LMS (Learning Management System) A software system, that allows the development and delivery of educational courses using the Internet as a delivery system. – as defined by UCLA. A learning management system provides the platform for the enterprise online learning environment by enabling the management, delivery and tracking of blended learning (i.e., online and traditional classroom) for employees, stakeholders and customers. A robust LMS should integrate with other departments, such as human resources, accounting and e-commerce, so administrative and supervisory tasks can be streamlined and automated and the overall cost and impact of education can be tracked and quantified.
Furthermore, an LMS should support a collaborative learning community, offering multiple modes of learning from self-paced coursework (Web-based seminars and classes, downloadable, CD-ROM and video content) to scheduled classes (live instruction in classroom settings or online) to group learning (online forums and chats). In its ability to integrate, organize and standardize learning across broad organizational requirements, the LMS model has been compared favorably to enterprise resource planning (ERP) solutions, which convert a company back-office into a seamlessly functioning whole.
2. Evaluating a Learning Management System
When you begin to evaluate learning management systems, you are going to hear a lot of terms that end in “-ity”: high availability, usability, scalability, interoperability, stability and security. Let’s quickly examine each of these issues and why they are critical to the function of any enterprise management system.
- High availability
The LMS must be robust enough to serve the diverse needs of thousands of learners, administrators, content builders and instructors simultaneously. - Scalability
The infrastructure should be able to expand or scale to meet future growth, both in terms of the volume of instruction and the size of the student body. - Usability
To support a host of automated and personalized services, such as self-paced and role-specific learning, the access, delivery and presentation of material must be easy-to-use and highly intuitive like surfing on the Web or shopping on Amazon.com. - Interoperability
To support content from different sources and multiple vendors hardware/software solutions, the LMS should be based on open industry standards for Web deployments (XML, SOAP or AQ) and support the major learning standards (AICC, SCORM, IMS and IEEE). - Stability
The LMS infrastructure can reliably and effectively manage a large enterprise implementation running 24×7. - Security
As with any outward-facing collaborative solution, the LMS can selectively limit and control access to online content, resources and back-end functions, both internally and externally, for its diverse user community
Optimally, an LMS will consolidate mixed-media training initiatives, automate the selection and administration of courses, assemble and deliver learning content, measure learning effectiveness and integrate with other enterprise applications.
3. RKSI Specialities
In summary, the specialities of RKSI learning management system are:
- Section 508 compliant
- Consolidate training initiatives on a scalable, low-cost Web-based platform
- EEO Management Training
- Assemble and deliver learning content rapidly in multiple languages.
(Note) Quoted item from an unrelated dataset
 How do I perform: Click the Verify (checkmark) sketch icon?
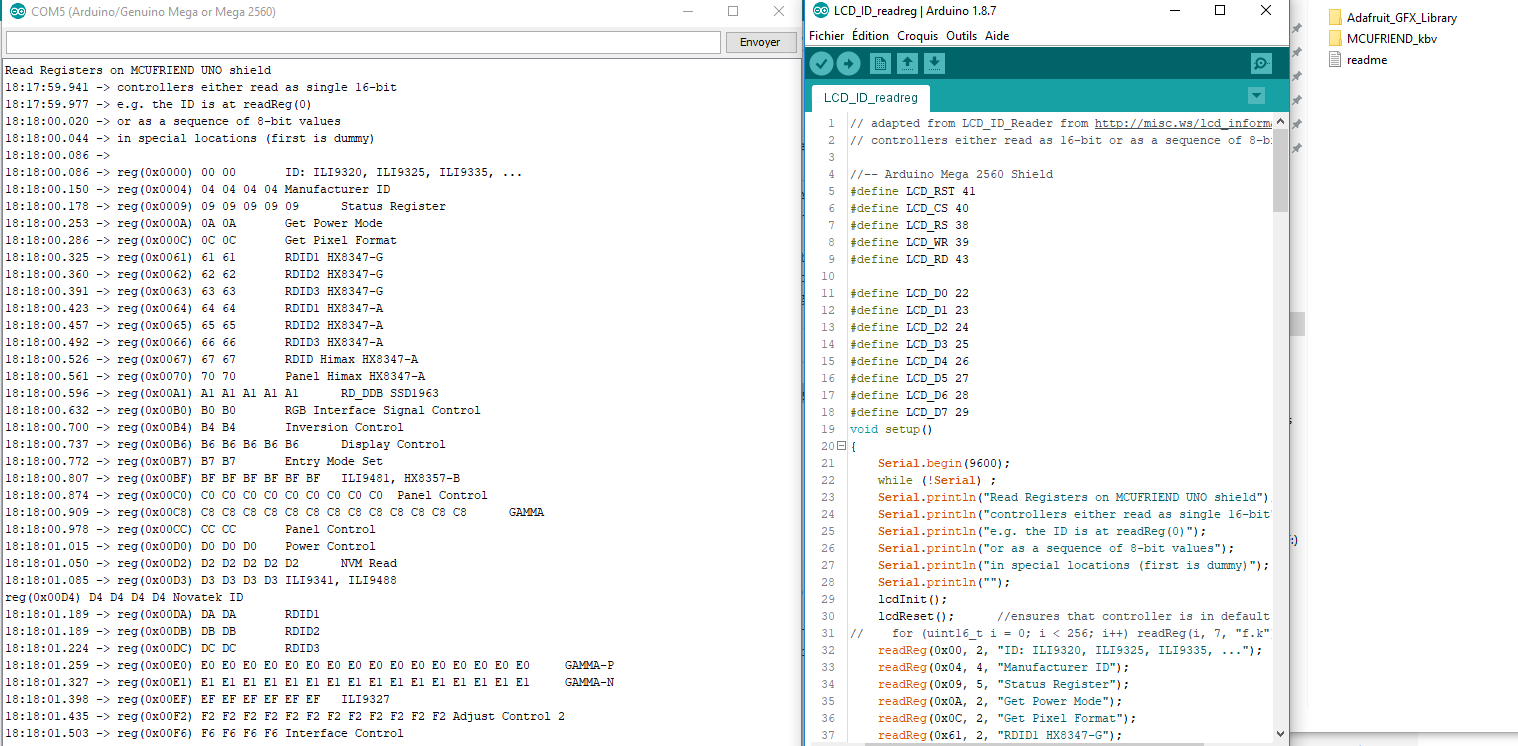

- Measure the effectiveness of training initiatives.
- Mix classroom and online learning.
- Integrate with other enterprise application solutions.
- Centralize and automate administration.
- Use self-service and self-guided services as much as possible.
- Support portability and standards: Industry CBT (Computer-Based Training) Committee ( AICC), IMS and Sharable Content Object Reference Model ( SCORM).
- Personalize content and enable knowledge re-use.